Modes of association of indometacin with human polymorphonuclear leucocytes.

The basic transport properties of indometacin (INDO) were investigated in human blood polymorphonuclear leucocytes (PMNs) of healthy volunteers. The silicone oil cushion centrifugation method was used as ligand-binding assay for both the measurements of the cellular association of INDO and the intracellular volume. This assay enabled us to calculate the intracellular INDO concentrations. A considerable amount of INDO accumulates in the PMNs to cause cell/medium ratios between 20 and 90. At low INDO levels (1-10 nmol/l) the cell/medium ratio appeared to be higher than at high INDO levels (greater than 2 mumol/l).
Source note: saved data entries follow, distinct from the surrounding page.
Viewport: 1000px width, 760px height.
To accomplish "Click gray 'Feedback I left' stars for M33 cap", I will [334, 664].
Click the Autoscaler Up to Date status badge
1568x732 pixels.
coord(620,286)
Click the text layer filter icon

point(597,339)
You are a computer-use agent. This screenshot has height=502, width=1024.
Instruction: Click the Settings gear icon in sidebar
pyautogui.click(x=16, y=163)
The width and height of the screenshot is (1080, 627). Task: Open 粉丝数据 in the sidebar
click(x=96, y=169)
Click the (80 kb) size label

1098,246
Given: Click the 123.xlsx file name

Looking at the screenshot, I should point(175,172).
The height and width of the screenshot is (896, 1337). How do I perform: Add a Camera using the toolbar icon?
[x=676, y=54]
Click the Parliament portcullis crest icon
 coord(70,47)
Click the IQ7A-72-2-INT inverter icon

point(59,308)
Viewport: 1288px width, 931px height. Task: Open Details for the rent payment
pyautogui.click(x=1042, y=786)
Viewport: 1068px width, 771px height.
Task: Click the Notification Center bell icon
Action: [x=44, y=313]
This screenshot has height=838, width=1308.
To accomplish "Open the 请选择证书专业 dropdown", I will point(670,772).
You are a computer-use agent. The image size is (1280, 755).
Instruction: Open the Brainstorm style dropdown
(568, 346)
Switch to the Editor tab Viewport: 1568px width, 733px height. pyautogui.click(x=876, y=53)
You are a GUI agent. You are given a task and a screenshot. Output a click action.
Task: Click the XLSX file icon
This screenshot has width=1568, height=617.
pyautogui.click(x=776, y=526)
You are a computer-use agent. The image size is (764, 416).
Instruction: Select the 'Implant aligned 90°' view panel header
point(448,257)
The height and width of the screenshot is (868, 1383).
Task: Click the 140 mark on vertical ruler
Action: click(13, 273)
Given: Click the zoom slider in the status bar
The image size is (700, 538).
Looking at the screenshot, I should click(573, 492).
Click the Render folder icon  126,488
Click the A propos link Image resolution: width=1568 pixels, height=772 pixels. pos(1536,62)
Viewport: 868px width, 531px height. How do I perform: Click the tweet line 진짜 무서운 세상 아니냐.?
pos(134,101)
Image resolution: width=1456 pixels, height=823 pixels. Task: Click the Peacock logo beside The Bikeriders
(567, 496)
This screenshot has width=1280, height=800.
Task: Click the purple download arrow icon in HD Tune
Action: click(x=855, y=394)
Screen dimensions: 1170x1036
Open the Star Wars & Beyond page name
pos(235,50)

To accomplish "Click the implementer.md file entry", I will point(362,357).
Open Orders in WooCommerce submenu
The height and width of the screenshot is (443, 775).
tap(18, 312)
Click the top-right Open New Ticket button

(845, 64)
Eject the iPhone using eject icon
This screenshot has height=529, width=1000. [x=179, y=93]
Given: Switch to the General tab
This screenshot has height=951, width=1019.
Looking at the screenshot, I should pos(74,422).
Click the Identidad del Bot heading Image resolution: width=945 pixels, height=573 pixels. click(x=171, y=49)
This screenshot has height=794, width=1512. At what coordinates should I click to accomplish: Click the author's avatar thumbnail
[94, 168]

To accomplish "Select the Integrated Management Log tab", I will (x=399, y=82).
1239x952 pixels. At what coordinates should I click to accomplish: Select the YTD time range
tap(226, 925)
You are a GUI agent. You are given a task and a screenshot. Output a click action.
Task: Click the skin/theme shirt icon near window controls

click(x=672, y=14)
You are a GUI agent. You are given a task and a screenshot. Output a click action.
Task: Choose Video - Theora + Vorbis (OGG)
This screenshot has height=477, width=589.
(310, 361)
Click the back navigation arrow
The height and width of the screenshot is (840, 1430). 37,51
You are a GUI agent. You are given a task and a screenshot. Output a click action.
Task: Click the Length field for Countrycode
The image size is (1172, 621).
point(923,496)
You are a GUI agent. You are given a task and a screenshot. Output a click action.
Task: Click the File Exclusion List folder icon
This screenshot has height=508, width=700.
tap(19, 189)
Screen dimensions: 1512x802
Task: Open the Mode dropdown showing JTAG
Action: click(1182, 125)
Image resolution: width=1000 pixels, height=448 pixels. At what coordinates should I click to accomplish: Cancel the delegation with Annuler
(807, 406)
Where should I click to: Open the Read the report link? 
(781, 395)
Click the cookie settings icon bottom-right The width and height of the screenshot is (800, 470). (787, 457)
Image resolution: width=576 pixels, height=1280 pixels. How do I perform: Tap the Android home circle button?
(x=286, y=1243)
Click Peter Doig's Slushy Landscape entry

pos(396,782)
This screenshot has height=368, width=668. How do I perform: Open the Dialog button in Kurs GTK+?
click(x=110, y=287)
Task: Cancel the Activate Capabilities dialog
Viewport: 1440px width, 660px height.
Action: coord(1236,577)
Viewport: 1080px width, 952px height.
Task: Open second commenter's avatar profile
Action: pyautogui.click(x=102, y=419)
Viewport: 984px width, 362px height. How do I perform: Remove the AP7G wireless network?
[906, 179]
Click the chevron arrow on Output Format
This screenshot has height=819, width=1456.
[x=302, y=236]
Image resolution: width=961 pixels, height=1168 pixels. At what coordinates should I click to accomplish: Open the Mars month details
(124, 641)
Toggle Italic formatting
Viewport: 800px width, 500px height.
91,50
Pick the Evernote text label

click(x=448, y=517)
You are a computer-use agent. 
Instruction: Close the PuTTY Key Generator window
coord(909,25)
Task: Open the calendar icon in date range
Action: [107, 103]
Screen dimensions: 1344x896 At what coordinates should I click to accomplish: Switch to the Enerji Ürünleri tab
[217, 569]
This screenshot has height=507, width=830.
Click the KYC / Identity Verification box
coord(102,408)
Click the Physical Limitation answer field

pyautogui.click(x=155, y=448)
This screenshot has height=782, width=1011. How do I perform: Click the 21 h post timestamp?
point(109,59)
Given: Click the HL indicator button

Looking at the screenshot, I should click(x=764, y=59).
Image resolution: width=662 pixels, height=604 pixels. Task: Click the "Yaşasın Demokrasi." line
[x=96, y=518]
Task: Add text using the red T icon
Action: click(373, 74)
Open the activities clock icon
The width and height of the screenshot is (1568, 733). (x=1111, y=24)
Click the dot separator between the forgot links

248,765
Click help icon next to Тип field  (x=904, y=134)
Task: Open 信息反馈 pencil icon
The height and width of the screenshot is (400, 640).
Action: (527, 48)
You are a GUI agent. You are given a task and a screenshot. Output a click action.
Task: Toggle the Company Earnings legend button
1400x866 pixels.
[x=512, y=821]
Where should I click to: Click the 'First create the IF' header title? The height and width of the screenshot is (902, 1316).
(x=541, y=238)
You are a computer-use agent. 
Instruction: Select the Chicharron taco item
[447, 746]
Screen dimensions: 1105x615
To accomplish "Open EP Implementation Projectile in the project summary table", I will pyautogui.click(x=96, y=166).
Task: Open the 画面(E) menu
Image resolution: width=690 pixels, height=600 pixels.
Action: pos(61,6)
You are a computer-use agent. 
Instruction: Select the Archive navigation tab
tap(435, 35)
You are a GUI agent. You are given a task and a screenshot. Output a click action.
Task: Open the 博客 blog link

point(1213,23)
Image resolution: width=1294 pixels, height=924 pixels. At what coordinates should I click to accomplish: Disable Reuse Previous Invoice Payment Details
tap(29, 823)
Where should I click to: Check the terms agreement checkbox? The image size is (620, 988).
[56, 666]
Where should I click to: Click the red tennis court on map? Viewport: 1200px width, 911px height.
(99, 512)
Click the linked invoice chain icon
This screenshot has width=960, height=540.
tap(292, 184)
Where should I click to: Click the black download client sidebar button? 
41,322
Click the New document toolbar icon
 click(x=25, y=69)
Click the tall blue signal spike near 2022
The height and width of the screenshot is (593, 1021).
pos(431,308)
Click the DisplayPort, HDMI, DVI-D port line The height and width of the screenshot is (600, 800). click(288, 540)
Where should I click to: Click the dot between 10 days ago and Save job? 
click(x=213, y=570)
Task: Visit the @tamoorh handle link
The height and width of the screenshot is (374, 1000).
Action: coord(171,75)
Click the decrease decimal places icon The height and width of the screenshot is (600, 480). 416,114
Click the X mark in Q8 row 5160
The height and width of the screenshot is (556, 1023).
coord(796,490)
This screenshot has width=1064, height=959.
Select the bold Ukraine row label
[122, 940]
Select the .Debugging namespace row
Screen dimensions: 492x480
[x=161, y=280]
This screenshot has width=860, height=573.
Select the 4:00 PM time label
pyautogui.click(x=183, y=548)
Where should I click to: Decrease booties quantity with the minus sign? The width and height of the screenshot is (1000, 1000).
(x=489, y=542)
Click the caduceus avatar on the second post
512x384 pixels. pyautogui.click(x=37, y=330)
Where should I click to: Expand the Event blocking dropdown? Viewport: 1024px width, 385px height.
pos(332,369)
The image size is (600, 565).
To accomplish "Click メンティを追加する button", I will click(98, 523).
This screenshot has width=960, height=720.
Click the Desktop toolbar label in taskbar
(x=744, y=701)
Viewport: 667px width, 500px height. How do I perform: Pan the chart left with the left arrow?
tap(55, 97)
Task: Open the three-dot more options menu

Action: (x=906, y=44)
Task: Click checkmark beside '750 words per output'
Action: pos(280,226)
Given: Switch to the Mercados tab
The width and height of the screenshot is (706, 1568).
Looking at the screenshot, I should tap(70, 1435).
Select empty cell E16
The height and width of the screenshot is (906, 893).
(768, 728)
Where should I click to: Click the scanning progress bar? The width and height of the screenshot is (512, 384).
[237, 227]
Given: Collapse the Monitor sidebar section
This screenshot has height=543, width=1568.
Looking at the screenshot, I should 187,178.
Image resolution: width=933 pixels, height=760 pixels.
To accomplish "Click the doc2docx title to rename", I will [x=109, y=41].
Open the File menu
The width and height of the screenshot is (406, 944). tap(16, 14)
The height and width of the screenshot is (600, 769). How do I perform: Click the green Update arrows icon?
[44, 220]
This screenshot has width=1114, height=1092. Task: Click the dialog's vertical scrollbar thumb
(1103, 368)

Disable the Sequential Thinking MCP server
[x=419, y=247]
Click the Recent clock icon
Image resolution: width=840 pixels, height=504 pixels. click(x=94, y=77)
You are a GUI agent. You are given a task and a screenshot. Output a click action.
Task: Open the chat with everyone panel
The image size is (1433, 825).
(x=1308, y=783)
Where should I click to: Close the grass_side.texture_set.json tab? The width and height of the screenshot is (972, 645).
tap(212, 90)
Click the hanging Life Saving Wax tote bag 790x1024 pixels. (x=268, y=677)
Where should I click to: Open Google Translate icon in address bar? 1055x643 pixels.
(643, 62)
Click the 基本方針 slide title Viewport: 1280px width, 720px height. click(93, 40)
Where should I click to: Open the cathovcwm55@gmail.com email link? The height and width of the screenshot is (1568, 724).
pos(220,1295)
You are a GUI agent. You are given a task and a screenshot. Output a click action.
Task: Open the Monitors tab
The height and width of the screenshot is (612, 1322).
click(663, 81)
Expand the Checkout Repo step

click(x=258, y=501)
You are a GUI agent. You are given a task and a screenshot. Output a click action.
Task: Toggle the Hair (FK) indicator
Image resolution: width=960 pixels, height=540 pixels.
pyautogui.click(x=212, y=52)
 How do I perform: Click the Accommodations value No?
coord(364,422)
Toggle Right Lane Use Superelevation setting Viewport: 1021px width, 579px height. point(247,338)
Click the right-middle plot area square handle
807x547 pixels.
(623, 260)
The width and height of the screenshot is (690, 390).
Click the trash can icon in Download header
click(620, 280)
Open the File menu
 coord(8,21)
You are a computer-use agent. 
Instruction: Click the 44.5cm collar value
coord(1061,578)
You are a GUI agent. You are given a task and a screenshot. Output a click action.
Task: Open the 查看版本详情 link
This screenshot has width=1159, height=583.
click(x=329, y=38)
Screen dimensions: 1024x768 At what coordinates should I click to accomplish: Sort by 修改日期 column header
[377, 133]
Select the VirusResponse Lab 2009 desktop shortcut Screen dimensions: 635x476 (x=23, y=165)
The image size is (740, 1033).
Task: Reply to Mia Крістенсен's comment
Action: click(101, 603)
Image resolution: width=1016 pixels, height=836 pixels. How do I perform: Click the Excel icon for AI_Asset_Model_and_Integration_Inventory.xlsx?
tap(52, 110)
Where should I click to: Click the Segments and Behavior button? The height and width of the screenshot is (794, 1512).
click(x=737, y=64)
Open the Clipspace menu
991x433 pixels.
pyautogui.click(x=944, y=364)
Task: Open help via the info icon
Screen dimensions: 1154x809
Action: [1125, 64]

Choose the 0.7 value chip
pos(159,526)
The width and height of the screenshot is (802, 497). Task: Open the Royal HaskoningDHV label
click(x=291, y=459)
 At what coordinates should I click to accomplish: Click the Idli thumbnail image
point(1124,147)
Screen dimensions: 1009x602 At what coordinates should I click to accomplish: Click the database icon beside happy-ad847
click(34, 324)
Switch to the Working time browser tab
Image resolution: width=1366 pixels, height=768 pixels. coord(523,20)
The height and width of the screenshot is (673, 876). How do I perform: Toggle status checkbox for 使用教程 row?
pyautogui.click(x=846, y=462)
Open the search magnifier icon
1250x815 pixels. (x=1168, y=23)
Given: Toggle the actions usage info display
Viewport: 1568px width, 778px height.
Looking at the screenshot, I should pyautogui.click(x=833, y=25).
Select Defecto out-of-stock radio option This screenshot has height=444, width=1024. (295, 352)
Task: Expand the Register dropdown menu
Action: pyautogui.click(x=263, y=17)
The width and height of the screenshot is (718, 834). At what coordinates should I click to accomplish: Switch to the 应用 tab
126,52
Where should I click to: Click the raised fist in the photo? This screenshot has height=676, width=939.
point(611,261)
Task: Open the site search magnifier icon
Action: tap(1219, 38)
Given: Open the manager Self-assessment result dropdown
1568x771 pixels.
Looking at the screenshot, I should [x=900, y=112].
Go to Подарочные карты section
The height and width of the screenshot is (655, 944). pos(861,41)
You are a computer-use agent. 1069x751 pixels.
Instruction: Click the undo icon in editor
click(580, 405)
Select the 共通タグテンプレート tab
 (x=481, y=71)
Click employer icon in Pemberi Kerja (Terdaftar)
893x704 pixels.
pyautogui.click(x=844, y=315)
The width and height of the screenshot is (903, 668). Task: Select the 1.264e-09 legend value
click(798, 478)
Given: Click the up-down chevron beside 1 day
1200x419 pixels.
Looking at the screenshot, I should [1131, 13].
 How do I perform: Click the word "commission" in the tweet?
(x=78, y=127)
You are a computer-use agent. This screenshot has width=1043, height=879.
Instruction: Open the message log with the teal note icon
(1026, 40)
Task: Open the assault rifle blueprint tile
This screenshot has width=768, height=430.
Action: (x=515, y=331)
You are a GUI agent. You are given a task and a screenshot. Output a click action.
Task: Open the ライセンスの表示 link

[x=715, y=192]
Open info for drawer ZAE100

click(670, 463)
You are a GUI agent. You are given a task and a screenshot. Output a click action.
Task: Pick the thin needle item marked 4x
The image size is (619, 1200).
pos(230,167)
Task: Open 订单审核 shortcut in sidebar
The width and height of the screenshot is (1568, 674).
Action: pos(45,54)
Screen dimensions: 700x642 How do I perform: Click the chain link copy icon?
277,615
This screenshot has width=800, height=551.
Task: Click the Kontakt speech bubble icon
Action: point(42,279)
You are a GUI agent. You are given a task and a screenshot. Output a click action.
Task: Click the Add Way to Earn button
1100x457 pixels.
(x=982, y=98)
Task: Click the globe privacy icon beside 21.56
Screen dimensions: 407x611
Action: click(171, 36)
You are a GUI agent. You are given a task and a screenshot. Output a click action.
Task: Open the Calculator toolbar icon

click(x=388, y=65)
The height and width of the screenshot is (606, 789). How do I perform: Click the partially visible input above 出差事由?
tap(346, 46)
This finding suggests that the cell accumulation of INDO comprises saturable binding and/or transport components. Scatchard analysis of the association isotherm of INDO after incubation for 60 min at 37 degrees C reveals apparent KD values of 3.7 mumol/l (low affinity) and 1.2 nmol/l (high affinity). The number of high-affinity association sites (60 fmol/3 X 10(6) PMNs) was 1,000-2,000 times lower than the number of low-affinity association sites (103 pmol/3 X 10(6) PMNs). INDO cell association is suggested to be a net result of diffusive and mediated influx and efflux mechanisms, and of binding to (plasma) membranes. The capacity of the PMN to accumulate INDO is enhanced upon (1) establishment of an inward gradient of [H+], and (2) activation of the Na(+)-H+ antiport by chemotactic peptide. The possible mechanisms of incorporation of INDO in the PMN are discussed in the scope of the proposed PMN-related anti-inflammatory action of INDO.